1. Worum streiten die Türkei und Griechenland?

Beide Länder erheben Anspruch auf Gasvorkommen im östlichen Mittelmeer. Der Streit geht aber viel weiter zurück. Die Einflusszonen im Mittelmeer sind ungeklärt und waren daher er immer wieder Anlass für Reibungen in den traditionell schwierigen Beziehungen zwischen den beiden Ländern, aber auch die Souveränität einiger unbewohnter Inseln ist nach wie vor umstritten. Auch Durchfahrtsrechte sind ein Thema. Die reichen vermuteten Öl- und Gasvorkommen unter dem Meeresboden der Region haben den langjährigen Konflikt nun massiv angeheizt.

2. Welche anderen Länder sind in den Konflikt involviert?

Auch Zypern beansprucht die Bodenschätze, die zu einem großen Teil vor der Küste der Insel liegen, für sich. Unterstützung erhalten Griechenland und Zypern von den Mittelmeerländern Ägypten, Israel und Frankreich. Die Türkei ist regional weitgehend isoliert, hat sich aber die Unterstützung Libyens gesichert.

Mit der Regierung des Bürgerkriegslandes Libyen hat Ankara Ende 2019 ein umstrittenes "Memorandum of Understanding" abgeschlossen, das die Ansprüche beider Staaten im Mittelmeer regelt und in dem Griechenland praktisch nicht vorkommt.

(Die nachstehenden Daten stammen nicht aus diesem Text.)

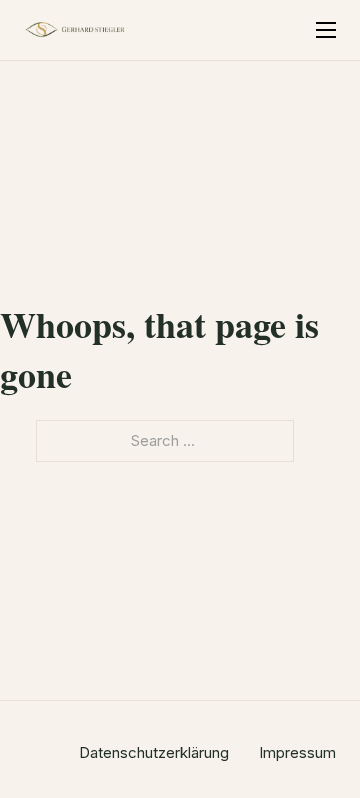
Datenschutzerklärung (154, 752)
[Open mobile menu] (326, 30)
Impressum (297, 752)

Griechenland wiederum hat Abkommen zur Festlegung der Ausschließlichen Wirtschaftszonen (AWZ) mit Ägypten und Italien geschlossen. Die Abkommen stehen zueinander in Widerspruch.

3. Was ist eine AWZ, Festlandsockel und Hoheitsgewässer?

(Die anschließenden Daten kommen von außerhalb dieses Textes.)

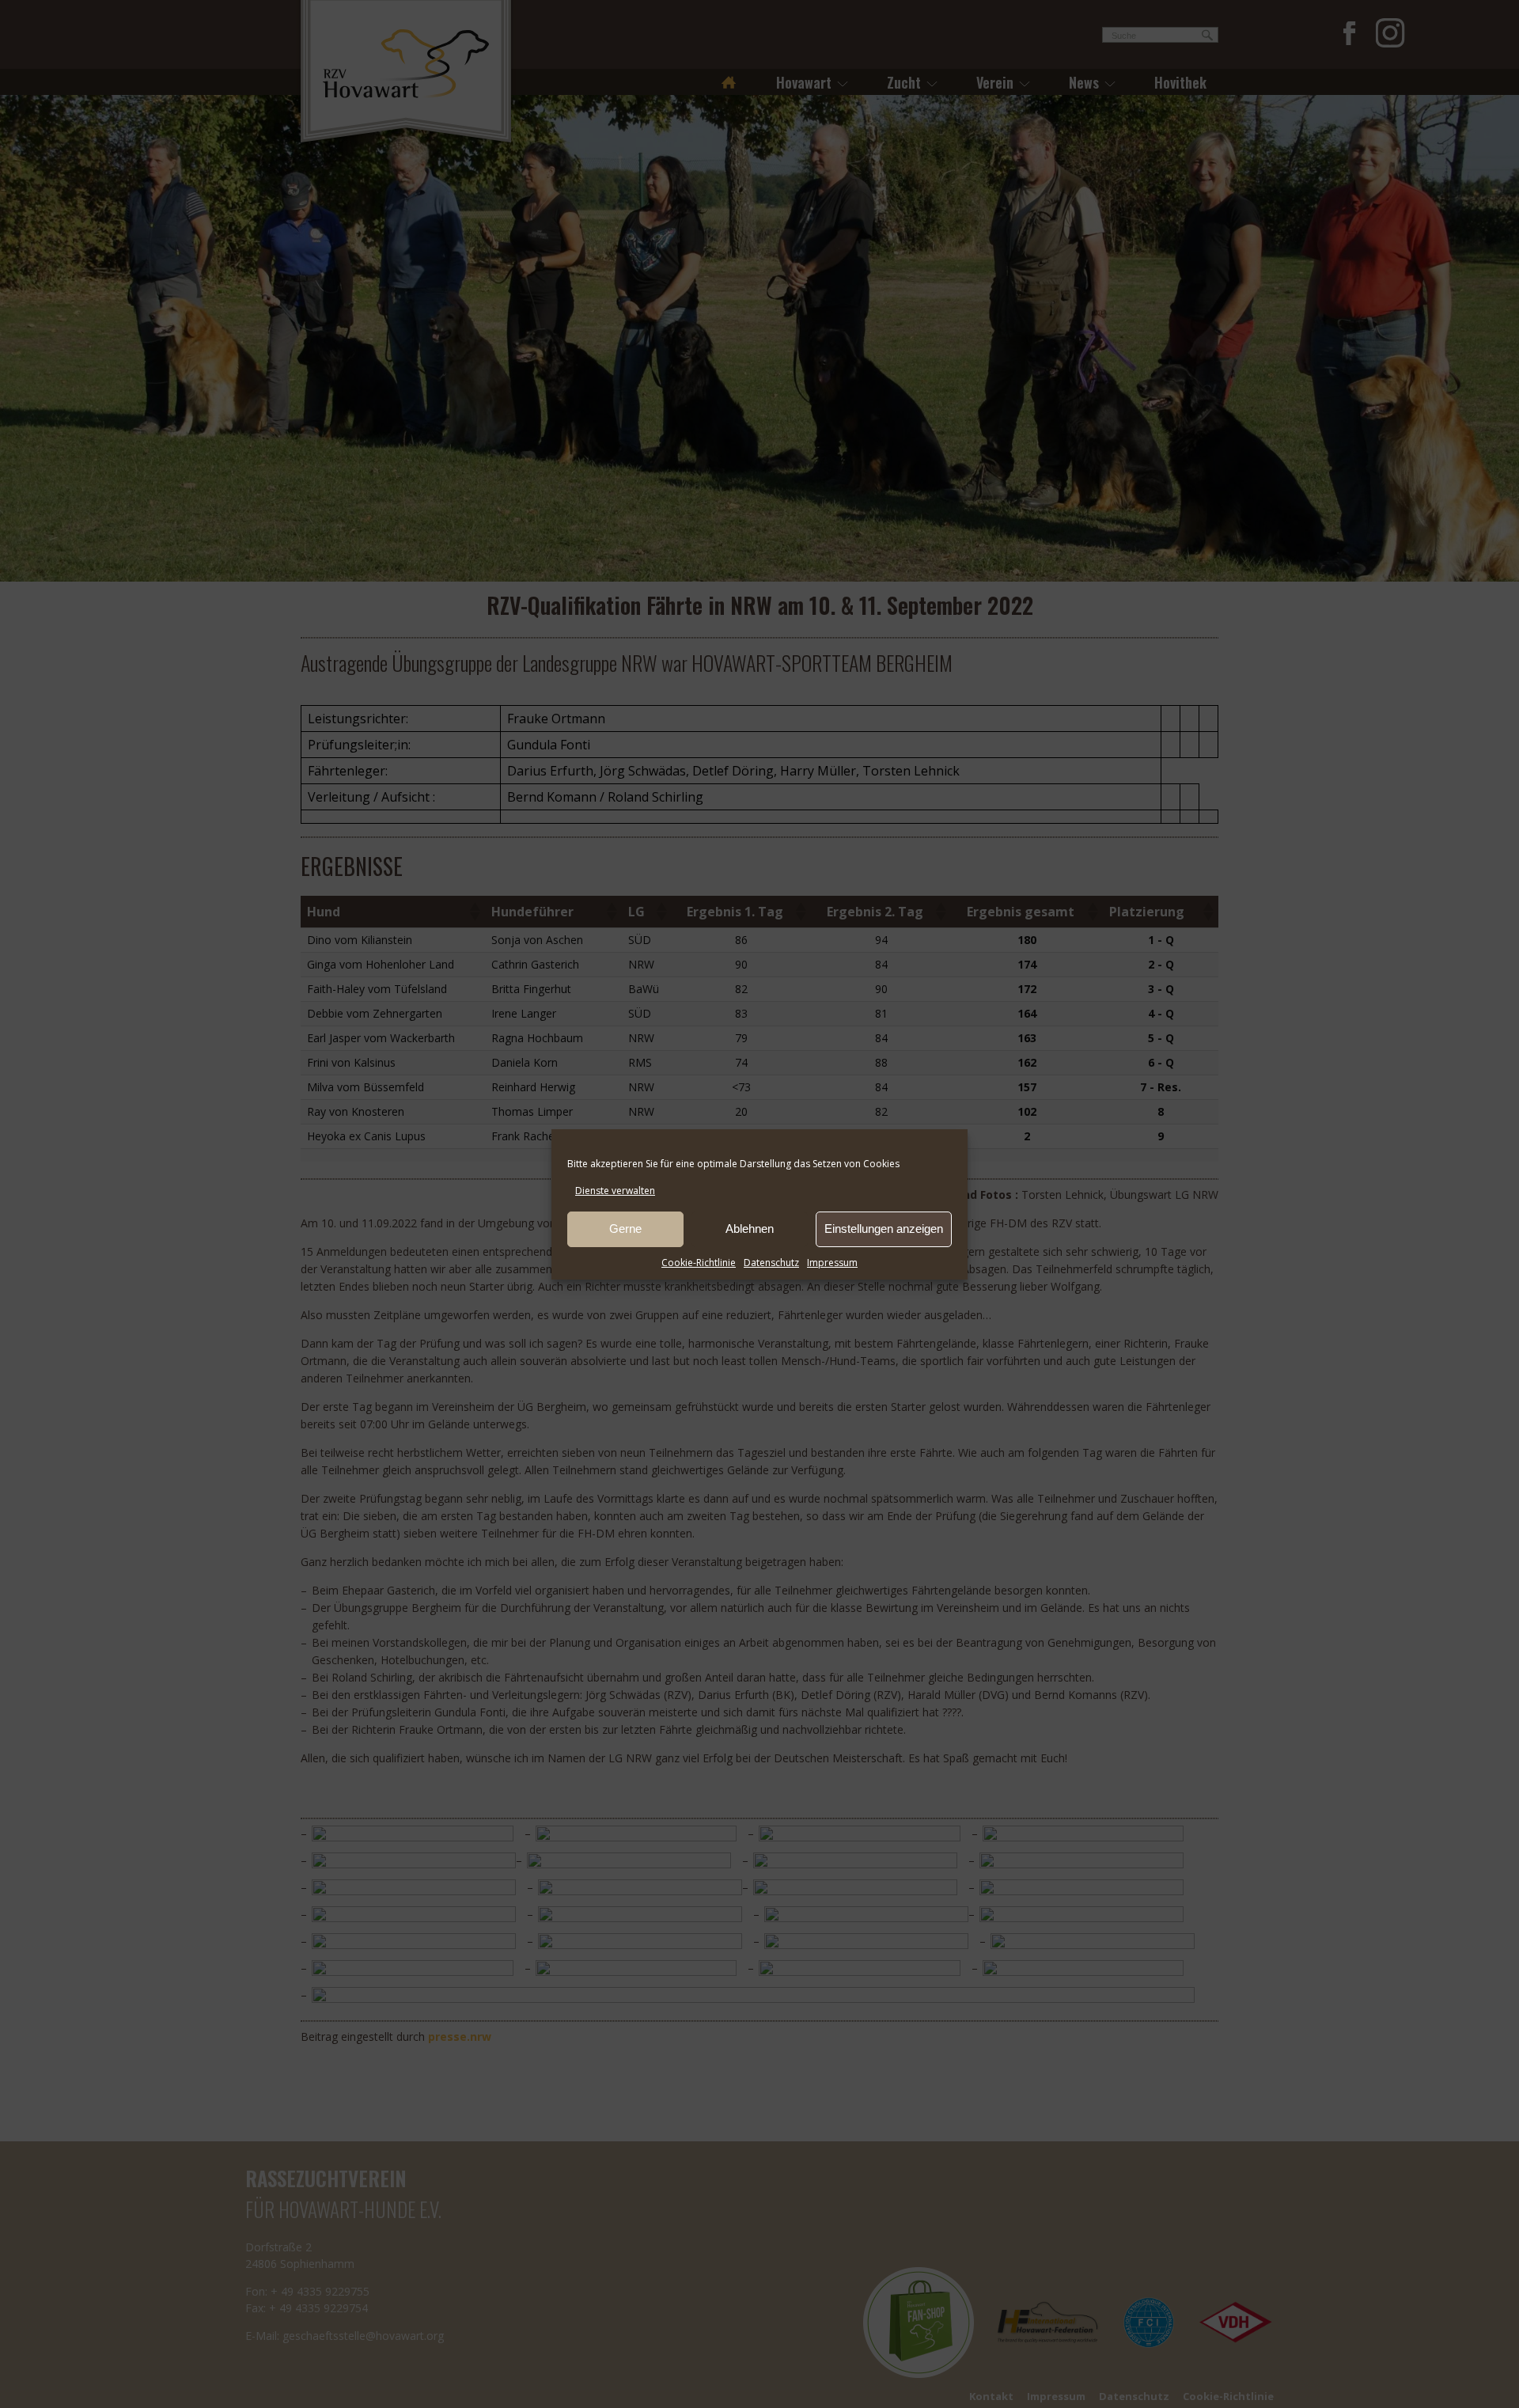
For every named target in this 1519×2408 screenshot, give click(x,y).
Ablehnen (749, 1228)
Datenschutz (771, 1262)
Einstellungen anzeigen (883, 1228)
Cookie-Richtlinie (698, 1262)
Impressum (832, 1262)
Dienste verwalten (615, 1190)
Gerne (625, 1228)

Hoheitsgewässer gehören zum Staatsgebiet. Schiffe anderer Staaten dürfen nur durchfahren. Die Ausschließliche Wirtschaftszone (AWZ) ist wichtig für Fischerei und Windkraft, sie reicht bis zu 200 Seemeilen. Der Festlandssockel gilt als Verlängerung des Festlandes am Meeresgrund. Jeder Küstenstaat hat Anspruch auf einen Festlandssockel von mindestens 200 Seemeilen oder darüber hinaus. Hier sind die Förderung von Bodenschätzen wie Erdöl und Erdgas möglich. Im Falle der Türkei ist dies aber wegen der nahe gelegenen griechischen Inseln schwierig. Die winzige Insel Kastellorizo liegt etwa kaum drei Kilometer vor der Küste der Türkei und ragt in die Hoheitsgewässer hinein.

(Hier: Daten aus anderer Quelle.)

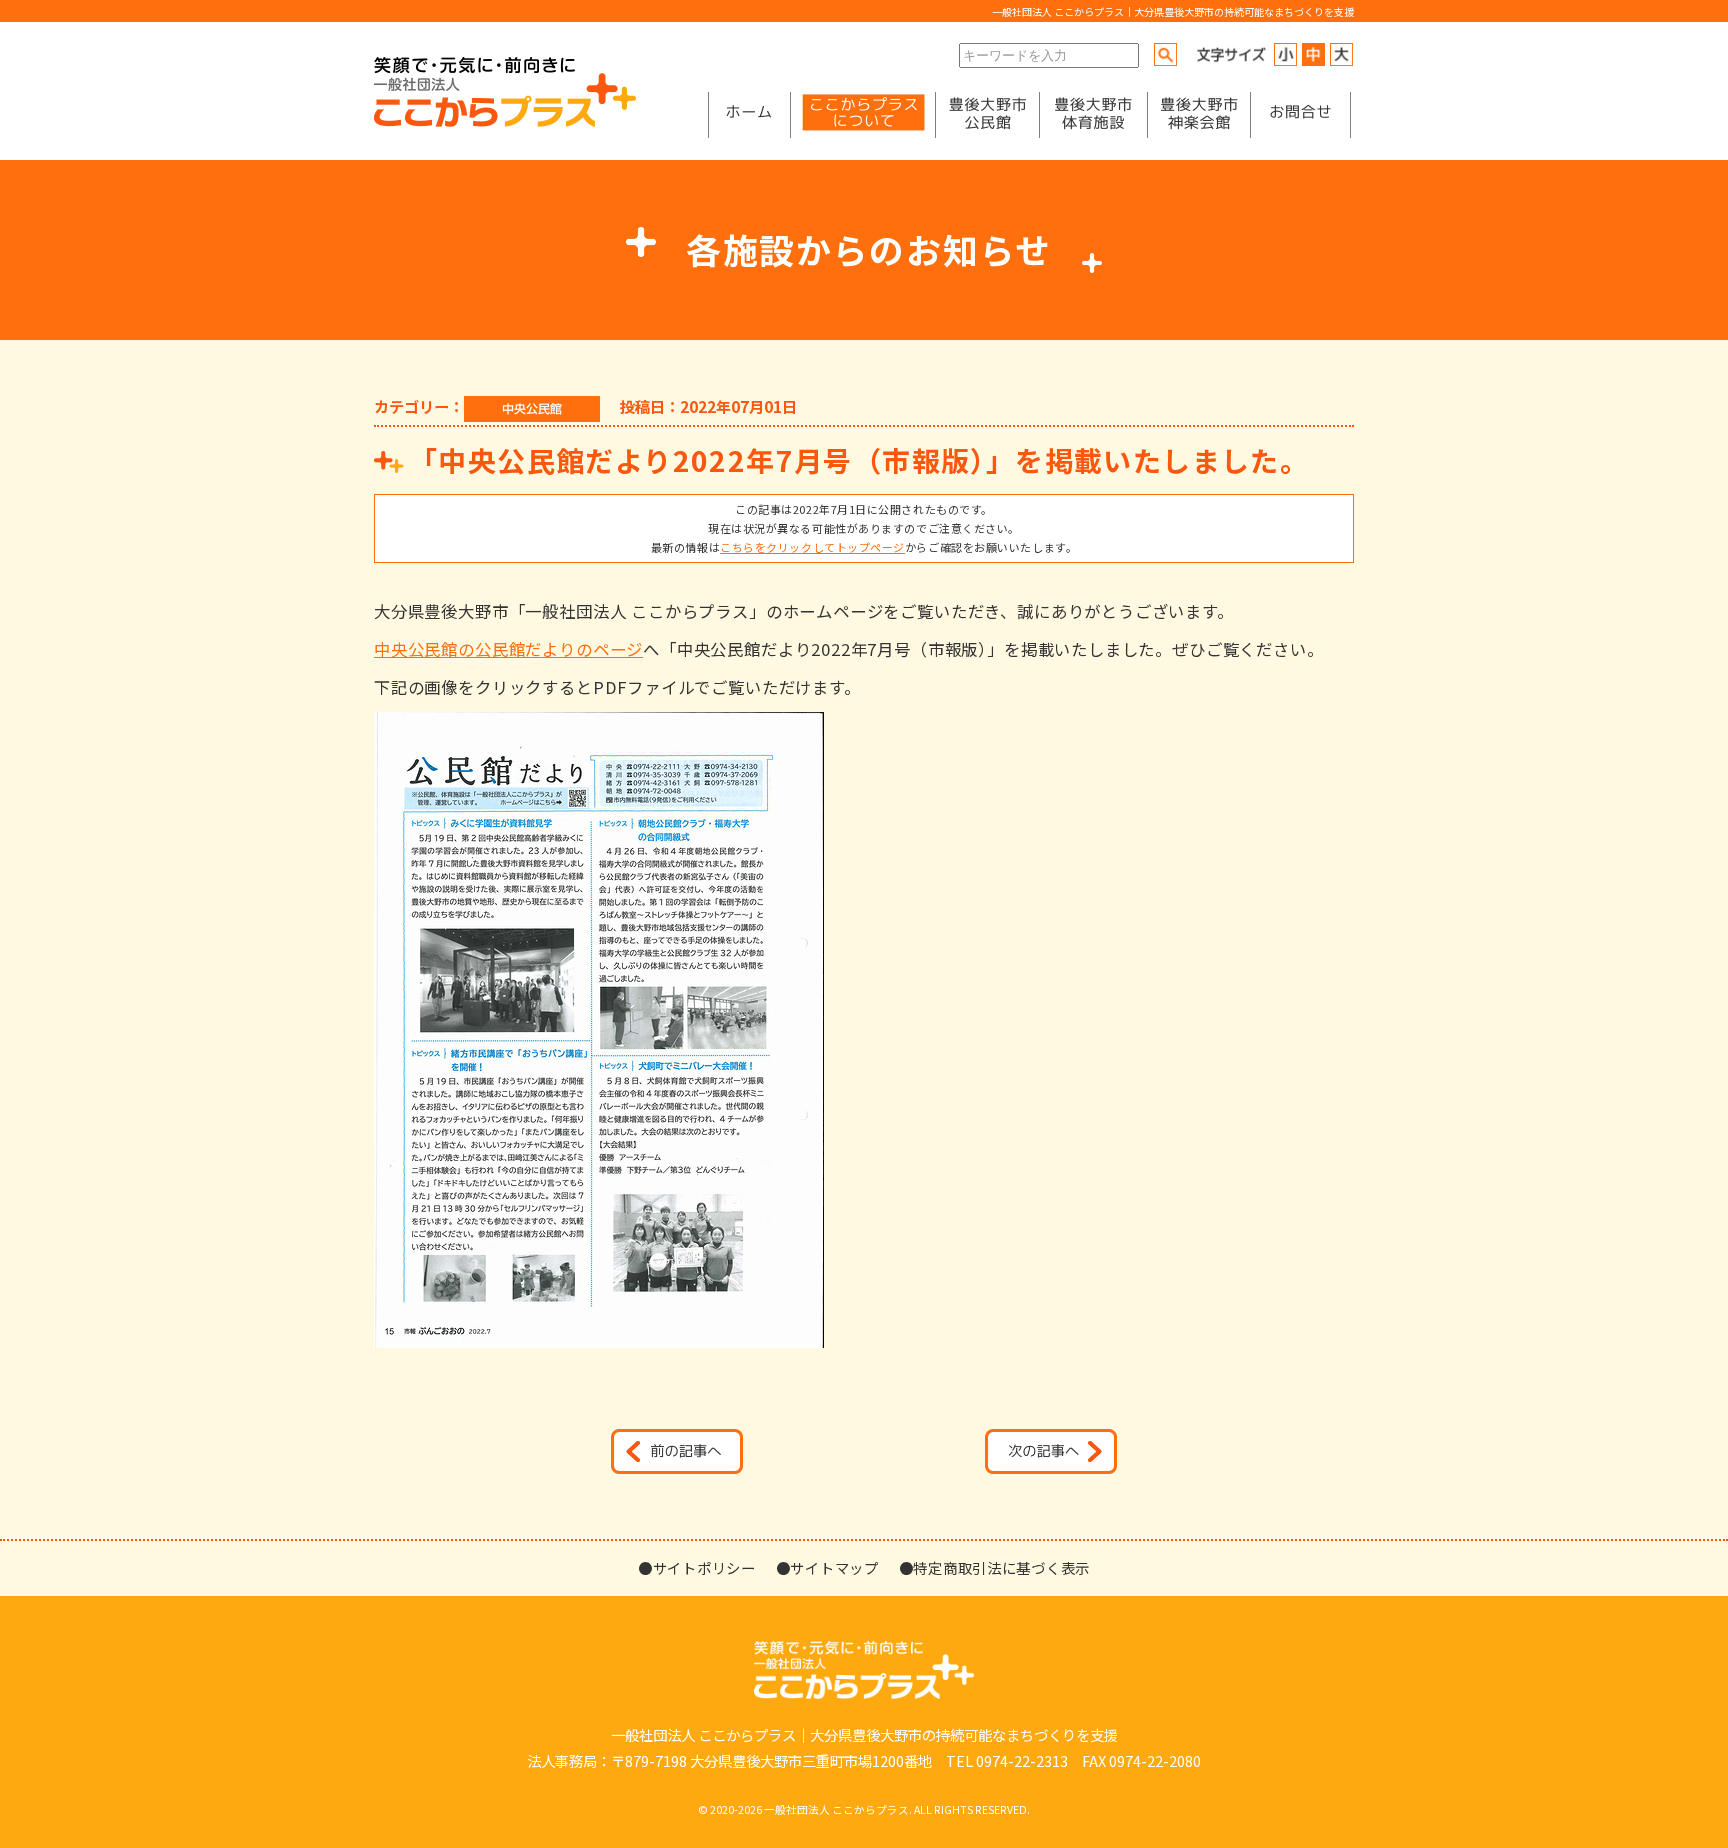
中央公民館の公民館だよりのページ (508, 649)
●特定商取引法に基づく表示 (994, 1567)
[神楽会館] (1199, 115)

Streitpunkt ist daher unter anderem, ob die griechischen Inseln einen Festlandsockel und eine Wirtschaftszone haben. Griechenland ist dieser Meinung, die Türkei bestreitet dies. Der Ansicht Ankaras nach haben Inseln - auch große wie Kreta und Rhodos - nur Hoheitsgewässer.

4. Wer hat in dem Streit Recht?

Das internationale Seerecht gibt hier keine klare Antwort. Die Türkei ist außerdem wegen des Streits dem UNO-Seerechtsübereinkommen von 1982 nicht beigetreten. Während die Türkei ihren Anspruch damit begründet, dass es über die längste Küste von allen Anrainer im östlichen Mittelmeer verfügt, verweist Griechenland auf seine Inseln, die nahe vor der türkischen Küste liegen. Im Falle Zypern wird die rechtliche Lage dadurch verkompliziert, dass Zypern geteilt ist und die Regierung nur den Süden der Insel kontrolliert. Die Türkische Republik Nordzypern wird bis heute jedoch nur von der Türkei anerkannt.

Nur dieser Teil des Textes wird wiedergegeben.